• [Task statement]
Pick out every line in the listing below that contains the word "Find", and copy each of those lines in full.

• [Provided data]
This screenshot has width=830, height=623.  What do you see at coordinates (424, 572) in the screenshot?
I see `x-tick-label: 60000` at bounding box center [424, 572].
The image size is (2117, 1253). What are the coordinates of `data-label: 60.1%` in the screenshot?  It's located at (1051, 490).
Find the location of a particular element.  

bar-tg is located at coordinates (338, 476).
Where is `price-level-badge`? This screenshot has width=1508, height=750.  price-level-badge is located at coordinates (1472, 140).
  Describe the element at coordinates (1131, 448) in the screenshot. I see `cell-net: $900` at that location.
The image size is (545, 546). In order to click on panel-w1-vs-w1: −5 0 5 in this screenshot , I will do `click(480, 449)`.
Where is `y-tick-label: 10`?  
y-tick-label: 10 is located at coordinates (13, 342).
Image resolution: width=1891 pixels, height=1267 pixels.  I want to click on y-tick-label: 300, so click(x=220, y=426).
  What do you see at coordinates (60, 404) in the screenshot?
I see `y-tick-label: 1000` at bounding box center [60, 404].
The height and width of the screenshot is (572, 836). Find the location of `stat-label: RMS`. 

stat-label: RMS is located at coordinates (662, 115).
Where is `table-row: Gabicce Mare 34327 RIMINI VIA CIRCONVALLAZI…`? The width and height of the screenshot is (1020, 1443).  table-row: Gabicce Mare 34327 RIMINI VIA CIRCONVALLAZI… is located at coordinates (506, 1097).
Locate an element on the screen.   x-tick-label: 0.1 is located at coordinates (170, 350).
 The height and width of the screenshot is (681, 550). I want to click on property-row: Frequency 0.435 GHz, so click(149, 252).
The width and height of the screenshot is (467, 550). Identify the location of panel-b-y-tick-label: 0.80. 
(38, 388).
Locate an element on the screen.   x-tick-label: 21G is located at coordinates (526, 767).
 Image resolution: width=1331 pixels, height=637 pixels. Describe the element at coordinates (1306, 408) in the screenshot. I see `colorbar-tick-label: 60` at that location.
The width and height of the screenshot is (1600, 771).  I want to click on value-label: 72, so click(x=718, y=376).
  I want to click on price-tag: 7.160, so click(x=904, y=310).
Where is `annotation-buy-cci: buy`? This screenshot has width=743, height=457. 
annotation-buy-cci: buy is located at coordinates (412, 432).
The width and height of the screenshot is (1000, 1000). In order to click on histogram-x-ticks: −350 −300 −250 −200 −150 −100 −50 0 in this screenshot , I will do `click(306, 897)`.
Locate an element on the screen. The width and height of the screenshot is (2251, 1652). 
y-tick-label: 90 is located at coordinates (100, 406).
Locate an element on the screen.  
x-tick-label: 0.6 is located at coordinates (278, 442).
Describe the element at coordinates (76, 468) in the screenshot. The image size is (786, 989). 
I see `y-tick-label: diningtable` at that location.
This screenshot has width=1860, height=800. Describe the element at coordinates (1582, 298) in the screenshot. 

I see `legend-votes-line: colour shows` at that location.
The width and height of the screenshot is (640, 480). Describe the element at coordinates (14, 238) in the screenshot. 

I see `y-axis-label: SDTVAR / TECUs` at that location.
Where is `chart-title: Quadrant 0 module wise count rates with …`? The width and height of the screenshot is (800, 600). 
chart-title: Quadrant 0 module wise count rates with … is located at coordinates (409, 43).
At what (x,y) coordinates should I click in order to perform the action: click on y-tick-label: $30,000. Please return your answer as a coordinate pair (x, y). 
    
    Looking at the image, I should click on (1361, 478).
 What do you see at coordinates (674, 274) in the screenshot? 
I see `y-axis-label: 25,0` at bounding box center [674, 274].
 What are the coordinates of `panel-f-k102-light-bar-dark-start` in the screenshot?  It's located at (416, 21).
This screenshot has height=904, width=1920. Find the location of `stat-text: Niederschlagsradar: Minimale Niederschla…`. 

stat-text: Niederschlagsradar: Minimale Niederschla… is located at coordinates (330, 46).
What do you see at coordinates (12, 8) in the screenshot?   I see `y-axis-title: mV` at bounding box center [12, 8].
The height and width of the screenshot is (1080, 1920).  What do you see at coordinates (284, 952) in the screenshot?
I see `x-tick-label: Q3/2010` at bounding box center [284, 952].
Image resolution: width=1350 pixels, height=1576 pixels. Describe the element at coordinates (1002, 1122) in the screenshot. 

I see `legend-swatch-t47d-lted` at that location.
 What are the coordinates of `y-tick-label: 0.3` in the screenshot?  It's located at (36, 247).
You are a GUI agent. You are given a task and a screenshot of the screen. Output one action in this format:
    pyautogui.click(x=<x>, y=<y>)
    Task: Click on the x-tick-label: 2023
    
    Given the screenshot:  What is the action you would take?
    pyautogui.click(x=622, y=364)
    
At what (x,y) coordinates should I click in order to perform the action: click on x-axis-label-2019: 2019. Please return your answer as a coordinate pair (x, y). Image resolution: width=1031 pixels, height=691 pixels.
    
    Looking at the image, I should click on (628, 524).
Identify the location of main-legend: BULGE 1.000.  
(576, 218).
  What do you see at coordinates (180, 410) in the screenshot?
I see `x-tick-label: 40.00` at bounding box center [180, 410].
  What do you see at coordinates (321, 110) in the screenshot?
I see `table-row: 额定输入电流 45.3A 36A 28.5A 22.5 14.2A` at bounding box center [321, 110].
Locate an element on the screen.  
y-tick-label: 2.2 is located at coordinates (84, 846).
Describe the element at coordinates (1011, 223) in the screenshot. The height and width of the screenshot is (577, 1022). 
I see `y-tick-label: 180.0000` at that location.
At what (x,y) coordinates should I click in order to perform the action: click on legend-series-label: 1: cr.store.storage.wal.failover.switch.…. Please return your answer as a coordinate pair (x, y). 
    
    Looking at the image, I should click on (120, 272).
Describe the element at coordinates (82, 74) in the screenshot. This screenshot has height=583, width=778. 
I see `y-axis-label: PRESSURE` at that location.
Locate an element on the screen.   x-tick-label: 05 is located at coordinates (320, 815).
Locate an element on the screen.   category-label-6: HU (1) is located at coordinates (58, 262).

• [Solution to the problem]
Find the location of a particular element.  
The height and width of the screenshot is (572, 836). Find the location of `stat-label: RMS`. 
This screenshot has height=904, width=1920. Find the location of `stat-text: Niederschlagsradar: Minimale Niederschla…`. 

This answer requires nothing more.